- [Materials provided]:

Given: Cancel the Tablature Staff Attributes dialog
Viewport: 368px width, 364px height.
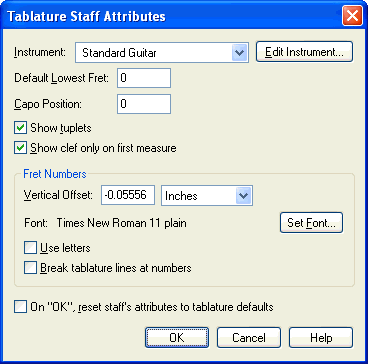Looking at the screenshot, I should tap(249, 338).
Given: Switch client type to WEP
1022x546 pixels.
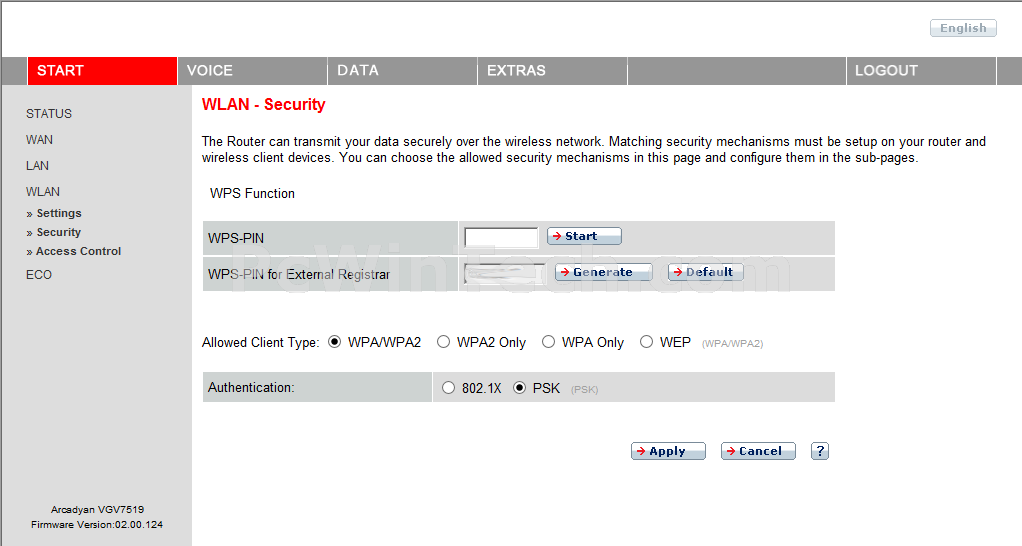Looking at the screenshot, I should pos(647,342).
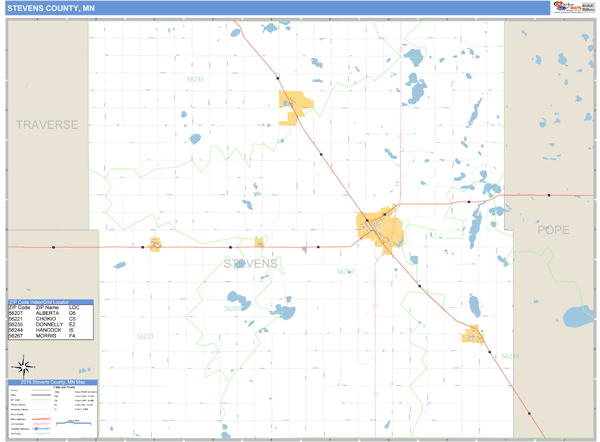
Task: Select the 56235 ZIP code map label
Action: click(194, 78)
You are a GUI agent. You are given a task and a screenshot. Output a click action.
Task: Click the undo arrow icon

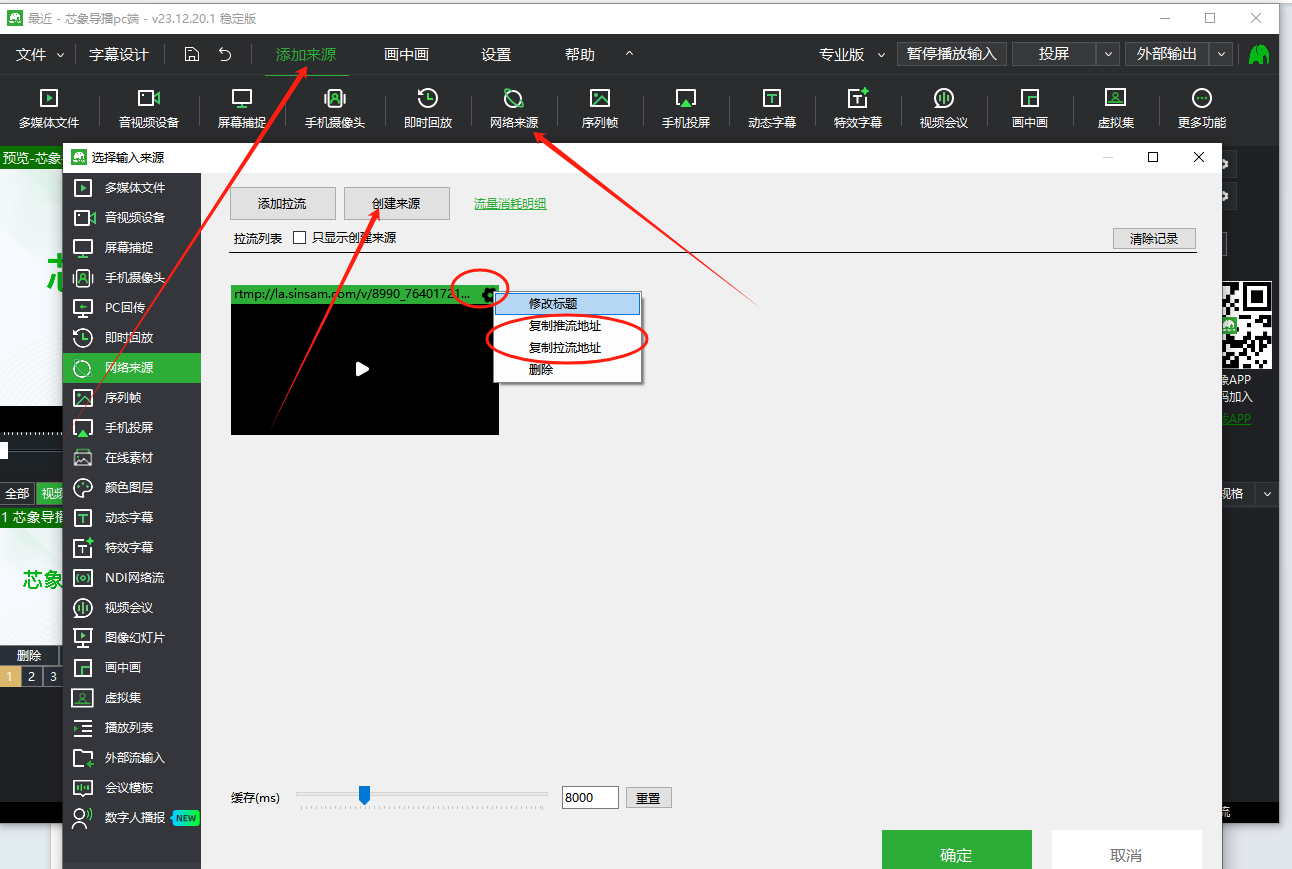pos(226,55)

- [Exercise prompt]:
Write the lines above out again exactly, without any of their pictures.

- [Solution to this exercise]:
Given: Cancel the Tablature Staff Attributes dialog
Viewport: 368px width, 364px height.
Looking at the screenshot, I should tap(249, 338).
Given: Switch client type to WEP
1022x546 pixels.
Looking at the screenshot, I should pos(647,342).
Task: Select the 56235 ZIP code map label
Action: click(194, 78)
You are a GUI agent. You are given a task and a screenshot. Output a click action.
Task: Click the undo arrow icon

pos(226,55)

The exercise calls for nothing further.